More recently, purveyor of fair trade and cruelty free gift sets and assorted body care and cosmetics, The Body Shop International Limited trading as The Body Shop, fell into administration on 13 February 2024. Dozens of stores have subsequently closed and hundreds of head office and store staff made redundant. FRP Advisory was appointed as administrators. After a company Voluntary Arrangement was not accepted by creditors, in May 2024 FRP Advisory announced that they had commenced “a sale process for the underlying business and assets of TBSI”. While The Body Shop International Limited’s privacy notice states that “We do not sell your Personal Data or your Sensitive Personal Data”, it also states “We may share or transfer your Personal Data in the course of any direct or indirect reorganization process including, but not limited to, mergers, acquisitions, divestitures, bankruptcies and sales of all or part of our assets. Your Personal Data may be shared following the completion of such transaction and/or during the assessment pending transfer (subject to confidentiality requirements). If transferred, your Personal Data will remain subject to this Privacy Notice or a policy that, as a minimum, protects your privacy to an equal degree as this Privacy Notice unless you otherwise consent”. Of course, the recipient is not identified.

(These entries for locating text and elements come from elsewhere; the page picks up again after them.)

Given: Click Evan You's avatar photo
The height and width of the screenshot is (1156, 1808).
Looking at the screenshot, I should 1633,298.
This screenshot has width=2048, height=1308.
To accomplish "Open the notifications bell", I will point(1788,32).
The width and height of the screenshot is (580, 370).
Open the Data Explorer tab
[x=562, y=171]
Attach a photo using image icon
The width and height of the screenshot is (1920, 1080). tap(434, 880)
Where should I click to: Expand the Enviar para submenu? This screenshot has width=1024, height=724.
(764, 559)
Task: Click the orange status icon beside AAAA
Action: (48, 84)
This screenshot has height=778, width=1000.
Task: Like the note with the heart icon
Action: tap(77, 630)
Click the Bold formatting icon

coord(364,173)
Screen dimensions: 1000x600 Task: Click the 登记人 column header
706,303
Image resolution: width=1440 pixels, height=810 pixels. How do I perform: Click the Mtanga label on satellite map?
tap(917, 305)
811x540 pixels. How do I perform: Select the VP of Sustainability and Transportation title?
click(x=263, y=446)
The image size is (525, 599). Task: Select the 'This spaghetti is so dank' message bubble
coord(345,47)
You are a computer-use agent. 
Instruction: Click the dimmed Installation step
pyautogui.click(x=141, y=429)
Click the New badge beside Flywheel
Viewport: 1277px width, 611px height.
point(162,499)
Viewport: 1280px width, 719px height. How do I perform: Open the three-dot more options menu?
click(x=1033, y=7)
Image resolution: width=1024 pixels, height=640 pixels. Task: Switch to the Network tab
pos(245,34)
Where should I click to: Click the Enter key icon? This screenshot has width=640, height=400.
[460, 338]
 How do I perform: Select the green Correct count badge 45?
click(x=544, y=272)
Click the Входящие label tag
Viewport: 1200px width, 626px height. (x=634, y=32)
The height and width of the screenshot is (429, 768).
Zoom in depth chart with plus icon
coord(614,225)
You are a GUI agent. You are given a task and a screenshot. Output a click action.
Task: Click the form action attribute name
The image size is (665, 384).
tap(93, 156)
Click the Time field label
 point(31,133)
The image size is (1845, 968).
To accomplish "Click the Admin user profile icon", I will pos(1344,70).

On 09 September, customers were notified that The Body Shop’s assets had been purchased by a new company, The Body Shop Group Limited, but that this company would shortly change its name to The Body Shop International Limited. The notice continued “As part of this asset acquisition, your data will be transferred to this new legal entity” but that “There will be no material change to the processing of your data (including the purpose, legal basis, means or methods of processing, etc.) other than this transfer to this new company” and “While the brand has been acquired by the Auréa Group, you will only receive communications (including marketing) from The Body Shop and can unsubscribe from these emails at any time”.
Notwithstanding the Information Commissioner’s current laissez-faire approach, the obtaining of personal data in such circumstances presents an issue of consumer trust and brand reputation which should inform not only the acquisition of data, but the timing and manner of communication with affected individuals, the extent to which the content of emails informs individuals of, or directs them to information explaining, their data subject rights, as well as the subsequent use of the data.